Collected data:
***

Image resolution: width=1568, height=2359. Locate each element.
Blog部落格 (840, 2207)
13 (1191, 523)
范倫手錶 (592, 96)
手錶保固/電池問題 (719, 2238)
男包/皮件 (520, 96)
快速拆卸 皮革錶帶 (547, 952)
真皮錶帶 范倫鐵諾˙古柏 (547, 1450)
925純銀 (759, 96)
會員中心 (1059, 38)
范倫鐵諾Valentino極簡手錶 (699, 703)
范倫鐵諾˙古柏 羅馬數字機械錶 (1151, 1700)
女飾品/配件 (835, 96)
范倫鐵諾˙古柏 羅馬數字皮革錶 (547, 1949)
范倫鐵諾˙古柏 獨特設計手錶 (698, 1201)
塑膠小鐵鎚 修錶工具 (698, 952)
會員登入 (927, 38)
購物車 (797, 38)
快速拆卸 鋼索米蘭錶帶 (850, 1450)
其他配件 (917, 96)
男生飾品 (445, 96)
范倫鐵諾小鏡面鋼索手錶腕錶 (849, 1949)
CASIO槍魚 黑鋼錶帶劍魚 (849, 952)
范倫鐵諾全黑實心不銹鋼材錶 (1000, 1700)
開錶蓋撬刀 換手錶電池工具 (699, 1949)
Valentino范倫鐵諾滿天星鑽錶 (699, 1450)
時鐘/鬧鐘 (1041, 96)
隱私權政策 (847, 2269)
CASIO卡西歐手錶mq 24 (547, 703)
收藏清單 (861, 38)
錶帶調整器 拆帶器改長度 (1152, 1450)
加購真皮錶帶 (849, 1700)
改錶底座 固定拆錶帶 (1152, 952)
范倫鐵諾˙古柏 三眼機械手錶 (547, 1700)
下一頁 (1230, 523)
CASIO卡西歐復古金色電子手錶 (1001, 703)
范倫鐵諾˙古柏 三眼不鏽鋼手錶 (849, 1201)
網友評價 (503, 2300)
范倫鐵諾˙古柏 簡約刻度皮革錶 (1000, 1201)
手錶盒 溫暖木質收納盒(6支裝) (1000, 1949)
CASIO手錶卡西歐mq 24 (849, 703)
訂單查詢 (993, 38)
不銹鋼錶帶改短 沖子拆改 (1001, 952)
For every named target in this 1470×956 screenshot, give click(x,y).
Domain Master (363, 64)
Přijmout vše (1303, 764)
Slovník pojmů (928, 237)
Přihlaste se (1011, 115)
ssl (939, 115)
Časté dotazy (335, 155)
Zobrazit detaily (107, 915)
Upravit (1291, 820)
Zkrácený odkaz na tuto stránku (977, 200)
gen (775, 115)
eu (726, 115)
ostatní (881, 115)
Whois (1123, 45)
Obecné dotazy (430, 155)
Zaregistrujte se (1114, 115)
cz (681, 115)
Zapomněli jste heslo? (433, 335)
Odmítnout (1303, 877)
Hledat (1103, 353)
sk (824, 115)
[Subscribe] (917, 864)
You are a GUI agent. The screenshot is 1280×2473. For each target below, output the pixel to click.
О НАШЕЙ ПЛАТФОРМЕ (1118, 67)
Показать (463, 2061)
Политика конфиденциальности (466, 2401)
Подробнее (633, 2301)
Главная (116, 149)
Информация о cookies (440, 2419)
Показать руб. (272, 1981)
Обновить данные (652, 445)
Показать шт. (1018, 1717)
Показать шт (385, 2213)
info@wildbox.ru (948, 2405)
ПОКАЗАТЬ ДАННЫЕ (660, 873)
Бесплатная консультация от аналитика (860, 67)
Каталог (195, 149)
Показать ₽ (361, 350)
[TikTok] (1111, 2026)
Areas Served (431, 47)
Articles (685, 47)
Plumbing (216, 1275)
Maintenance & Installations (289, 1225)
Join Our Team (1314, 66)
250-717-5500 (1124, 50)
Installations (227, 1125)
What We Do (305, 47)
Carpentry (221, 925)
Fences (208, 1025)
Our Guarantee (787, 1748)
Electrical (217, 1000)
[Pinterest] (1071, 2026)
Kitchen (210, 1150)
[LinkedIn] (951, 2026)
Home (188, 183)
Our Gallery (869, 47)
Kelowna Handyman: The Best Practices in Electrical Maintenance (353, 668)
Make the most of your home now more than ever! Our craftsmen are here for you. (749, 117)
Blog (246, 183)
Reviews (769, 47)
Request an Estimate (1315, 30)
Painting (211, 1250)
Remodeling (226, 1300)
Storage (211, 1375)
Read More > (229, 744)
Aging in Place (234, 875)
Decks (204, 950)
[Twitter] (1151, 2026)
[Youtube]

***

**Aim of the task:**
Print the entries above exactly as they were written, down to the last line.

**Result:**
Image resolution: width=1568, height=2359. Locate each element.
Blog部落格 (840, 2207)
13 (1191, 523)
范倫手錶 (592, 96)
手錶保固/電池問題 (719, 2238)
男包/皮件 (520, 96)
快速拆卸 皮革錶帶 (547, 952)
真皮錶帶 范倫鐵諾˙古柏 (547, 1450)
925純銀 (759, 96)
會員中心 (1059, 38)
范倫鐵諾Valentino極簡手錶 (699, 703)
范倫鐵諾˙古柏 羅馬數字機械錶 (1151, 1700)
女飾品/配件 (835, 96)
范倫鐵諾˙古柏 羅馬數字皮革錶 (547, 1949)
范倫鐵諾˙古柏 獨特設計手錶 (698, 1201)
塑膠小鐵鎚 修錶工具 (698, 952)
會員登入 (927, 38)
購物車 (797, 38)
快速拆卸 鋼索米蘭錶帶 (850, 1450)
其他配件 (917, 96)
男生飾品 (445, 96)
范倫鐵諾小鏡面鋼索手錶腕錶 (849, 1949)
CASIO槍魚 黑鋼錶帶劍魚 (849, 952)
范倫鐵諾全黑實心不銹鋼材錶 (1000, 1700)
開錶蓋撬刀 換手錶電池工具 (699, 1949)
Valentino范倫鐵諾滿天星鑽錶 (699, 1450)
時鐘/鬧鐘 (1041, 96)
隱私權政策 (847, 2269)
CASIO卡西歐手錶mq 24 (547, 703)
收藏清單 (861, 38)
錶帶調整器 拆帶器改長度 (1152, 1450)
加購真皮錶帶 (849, 1700)
改錶底座 固定拆錶帶 (1152, 952)
范倫鐵諾˙古柏 三眼機械手錶 (547, 1700)
下一頁 (1230, 523)
CASIO卡西歐復古金色電子手錶 (1001, 703)
范倫鐵諾˙古柏 三眼不鏽鋼手錶 (849, 1201)
網友評價 (503, 2300)
范倫鐵諾˙古柏 簡約刻度皮革錶 (1000, 1201)
手錶盒 溫暖木質收納盒(6支裝) (1000, 1949)
CASIO手錶卡西歐mq 24 (849, 703)
訂單查詢 (993, 38)
不銹鋼錶帶改短 沖子拆改 (1001, 952)
For every named target in this 1470×956 screenshot, give click(x,y).
Domain Master (363, 64)
Přijmout vše (1303, 764)
Slovník pojmů (928, 237)
Přihlaste se (1011, 115)
ssl (939, 115)
Časté dotazy (335, 155)
Zobrazit detaily (107, 915)
Upravit (1291, 820)
Zkrácený odkaz na tuto stránku (977, 200)
gen (775, 115)
eu (726, 115)
ostatní (881, 115)
Whois (1123, 45)
Obecné dotazy (430, 155)
Zaregistrujte se (1114, 115)
cz (681, 115)
Zapomněli jste heslo? (433, 335)
Odmítnout (1303, 877)
Hledat (1103, 353)
sk (824, 115)
[Subscribe] (917, 864)
You are a GUI agent. The screenshot is 1280×2473. For each target below, output the pixel to click.
О НАШЕЙ ПЛАТФОРМЕ (1118, 67)
Показать (463, 2061)
Политика конфиденциальности (466, 2401)
Подробнее (633, 2301)
Главная (116, 149)
Информация о cookies (440, 2419)
Показать руб. (272, 1981)
Обновить данные (652, 445)
Показать шт. (1018, 1717)
Показать шт (385, 2213)
info@wildbox.ru (948, 2405)
ПОКАЗАТЬ ДАННЫЕ (660, 873)
Бесплатная консультация от аналитика (860, 67)
Каталог (195, 149)
Показать ₽ (361, 350)
[TikTok] (1111, 2026)
Areas Served (431, 47)
Articles (685, 47)
Plumbing (216, 1275)
Maintenance & Installations (289, 1225)
Join Our Team (1314, 66)
250-717-5500 (1124, 50)
Installations (227, 1125)
What We Do (305, 47)
Carpentry (221, 925)
Fences (208, 1025)
Our Guarantee (787, 1748)
Electrical (217, 1000)
[Pinterest] (1071, 2026)
Kitchen (210, 1150)
[LinkedIn] (951, 2026)
Home (188, 183)
Our Gallery (869, 47)
Kelowna Handyman: The Best Practices in Electrical Maintenance (353, 668)
Make the most of your home now more than ever! Our craftsmen are here for you. (749, 117)
Blog (246, 183)
Reviews (769, 47)
Request an Estimate (1315, 30)
Painting (211, 1250)
Remodeling (226, 1300)
Storage (211, 1375)
Read More > (229, 744)
Aging in Place (234, 875)
Decks (204, 950)
[Twitter] (1151, 2026)
[Youtube]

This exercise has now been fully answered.